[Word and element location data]
+++

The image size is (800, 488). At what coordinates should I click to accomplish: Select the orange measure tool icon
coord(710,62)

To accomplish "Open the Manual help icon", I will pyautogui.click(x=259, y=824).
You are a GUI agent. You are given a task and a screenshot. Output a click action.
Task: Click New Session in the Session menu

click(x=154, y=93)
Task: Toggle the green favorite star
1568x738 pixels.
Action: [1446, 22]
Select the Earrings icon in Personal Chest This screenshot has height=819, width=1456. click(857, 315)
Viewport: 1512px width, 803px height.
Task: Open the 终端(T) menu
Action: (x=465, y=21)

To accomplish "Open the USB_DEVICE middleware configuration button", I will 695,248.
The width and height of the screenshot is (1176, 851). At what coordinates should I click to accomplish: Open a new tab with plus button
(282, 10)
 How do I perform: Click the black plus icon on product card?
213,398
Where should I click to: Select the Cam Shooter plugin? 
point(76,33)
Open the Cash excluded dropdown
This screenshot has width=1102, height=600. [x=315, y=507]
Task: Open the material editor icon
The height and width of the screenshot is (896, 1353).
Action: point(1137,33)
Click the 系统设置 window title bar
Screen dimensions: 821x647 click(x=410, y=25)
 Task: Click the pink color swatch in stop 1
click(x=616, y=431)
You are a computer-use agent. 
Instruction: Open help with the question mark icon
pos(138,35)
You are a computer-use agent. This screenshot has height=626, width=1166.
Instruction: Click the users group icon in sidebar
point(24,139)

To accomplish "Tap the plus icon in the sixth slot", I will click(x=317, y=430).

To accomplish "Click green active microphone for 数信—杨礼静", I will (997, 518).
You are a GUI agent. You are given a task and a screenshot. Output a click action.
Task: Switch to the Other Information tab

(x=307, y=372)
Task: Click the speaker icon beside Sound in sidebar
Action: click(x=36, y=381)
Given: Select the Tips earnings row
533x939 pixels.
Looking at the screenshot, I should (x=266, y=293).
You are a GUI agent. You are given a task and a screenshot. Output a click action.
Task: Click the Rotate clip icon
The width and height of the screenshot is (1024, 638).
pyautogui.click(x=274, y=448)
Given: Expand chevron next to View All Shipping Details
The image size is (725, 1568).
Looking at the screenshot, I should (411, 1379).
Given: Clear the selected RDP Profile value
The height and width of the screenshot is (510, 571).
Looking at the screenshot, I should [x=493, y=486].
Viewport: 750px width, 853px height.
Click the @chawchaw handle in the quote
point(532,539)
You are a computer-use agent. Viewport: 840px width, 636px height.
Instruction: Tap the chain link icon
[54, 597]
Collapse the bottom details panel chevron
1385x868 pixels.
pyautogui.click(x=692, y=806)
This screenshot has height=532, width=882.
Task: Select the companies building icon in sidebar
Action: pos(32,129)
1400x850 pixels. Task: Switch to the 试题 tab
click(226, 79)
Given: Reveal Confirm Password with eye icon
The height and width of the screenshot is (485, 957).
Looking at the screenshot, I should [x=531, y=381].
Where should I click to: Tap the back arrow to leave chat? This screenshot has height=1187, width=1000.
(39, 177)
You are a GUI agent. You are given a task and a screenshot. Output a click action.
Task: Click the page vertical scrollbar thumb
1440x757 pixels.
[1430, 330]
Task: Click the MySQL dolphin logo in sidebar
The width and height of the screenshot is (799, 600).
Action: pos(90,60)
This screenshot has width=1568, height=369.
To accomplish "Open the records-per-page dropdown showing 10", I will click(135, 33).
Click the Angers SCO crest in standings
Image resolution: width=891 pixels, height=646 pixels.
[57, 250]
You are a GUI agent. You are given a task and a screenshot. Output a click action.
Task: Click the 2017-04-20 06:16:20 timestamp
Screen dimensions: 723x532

+++

Rewrite the records above, changing every "GUI agent" to "screen agent" and leaving everything else as it is.

The image size is (800, 488). At what coordinates should I click to accomplish: Select the orange measure tool icon
coord(710,62)

To accomplish "Open the Manual help icon", I will pyautogui.click(x=259, y=824).
You are a screen agent. You are given a task and a screenshot. Output a click action.
Task: Click New Session in the Session menu

click(x=154, y=93)
Task: Toggle the green favorite star
1568x738 pixels.
Action: [1446, 22]
Select the Earrings icon in Personal Chest This screenshot has height=819, width=1456. click(857, 315)
Viewport: 1512px width, 803px height.
Task: Open the 终端(T) menu
Action: (x=465, y=21)

To accomplish "Open the USB_DEVICE middleware configuration button", I will 695,248.
The width and height of the screenshot is (1176, 851). At what coordinates should I click to accomplish: Open a new tab with plus button
(282, 10)
 How do I perform: Click the black plus icon on product card?
213,398
Where should I click to: Select the Cam Shooter plugin? 
point(76,33)
Open the Cash excluded dropdown
This screenshot has width=1102, height=600. [x=315, y=507]
Task: Open the material editor icon
The height and width of the screenshot is (896, 1353).
Action: point(1137,33)
Click the 系统设置 window title bar
Screen dimensions: 821x647 click(x=410, y=25)
 Task: Click the pink color swatch in stop 1
click(x=616, y=431)
You are a computer-use agent. 
Instruction: Open help with the question mark icon
pos(138,35)
You are a computer-use agent. This screenshot has height=626, width=1166.
Instruction: Click the users group icon in sidebar
point(24,139)

To accomplish "Tap the plus icon in the sixth slot", I will click(x=317, y=430).

To accomplish "Click green active microphone for 数信—杨礼静", I will (997, 518).
You are a screen agent. You are given a task and a screenshot. Output a click action.
Task: Switch to the Other Information tab

(x=307, y=372)
Task: Click the speaker icon beside Sound in sidebar
Action: click(x=36, y=381)
Given: Select the Tips earnings row
533x939 pixels.
Looking at the screenshot, I should (x=266, y=293).
You are a screen agent. You are given a task and a screenshot. Output a click action.
Task: Click the Rotate clip icon
The width and height of the screenshot is (1024, 638).
pyautogui.click(x=274, y=448)
Given: Expand chevron next to View All Shipping Details
The image size is (725, 1568).
Looking at the screenshot, I should (411, 1379).
Given: Clear the selected RDP Profile value
The height and width of the screenshot is (510, 571).
Looking at the screenshot, I should [x=493, y=486].
Viewport: 750px width, 853px height.
Click the @chawchaw handle in the quote
point(532,539)
You are a computer-use agent. Viewport: 840px width, 636px height.
Instruction: Tap the chain link icon
[54, 597]
Collapse the bottom details panel chevron
1385x868 pixels.
pyautogui.click(x=692, y=806)
This screenshot has height=532, width=882.
Task: Select the companies building icon in sidebar
Action: pos(32,129)
1400x850 pixels. Task: Switch to the 试题 tab
click(226, 79)
Given: Reveal Confirm Password with eye icon
The height and width of the screenshot is (485, 957).
Looking at the screenshot, I should [x=531, y=381].
Where should I click to: Tap the back arrow to leave chat? This screenshot has height=1187, width=1000.
(39, 177)
You are a screen agent. You are given a task and a screenshot. Output a click action.
Task: Click the page vertical scrollbar thumb
1440x757 pixels.
[1430, 330]
Task: Click the MySQL dolphin logo in sidebar
The width and height of the screenshot is (799, 600).
Action: pos(90,60)
This screenshot has width=1568, height=369.
To accomplish "Open the records-per-page dropdown showing 10", I will click(135, 33).
Click the Angers SCO crest in standings
Image resolution: width=891 pixels, height=646 pixels.
[57, 250]
You are a screen agent. You are given a task and a screenshot. Output a click action.
Task: Click the 2017-04-20 06:16:20 timestamp
Screen dimensions: 723x532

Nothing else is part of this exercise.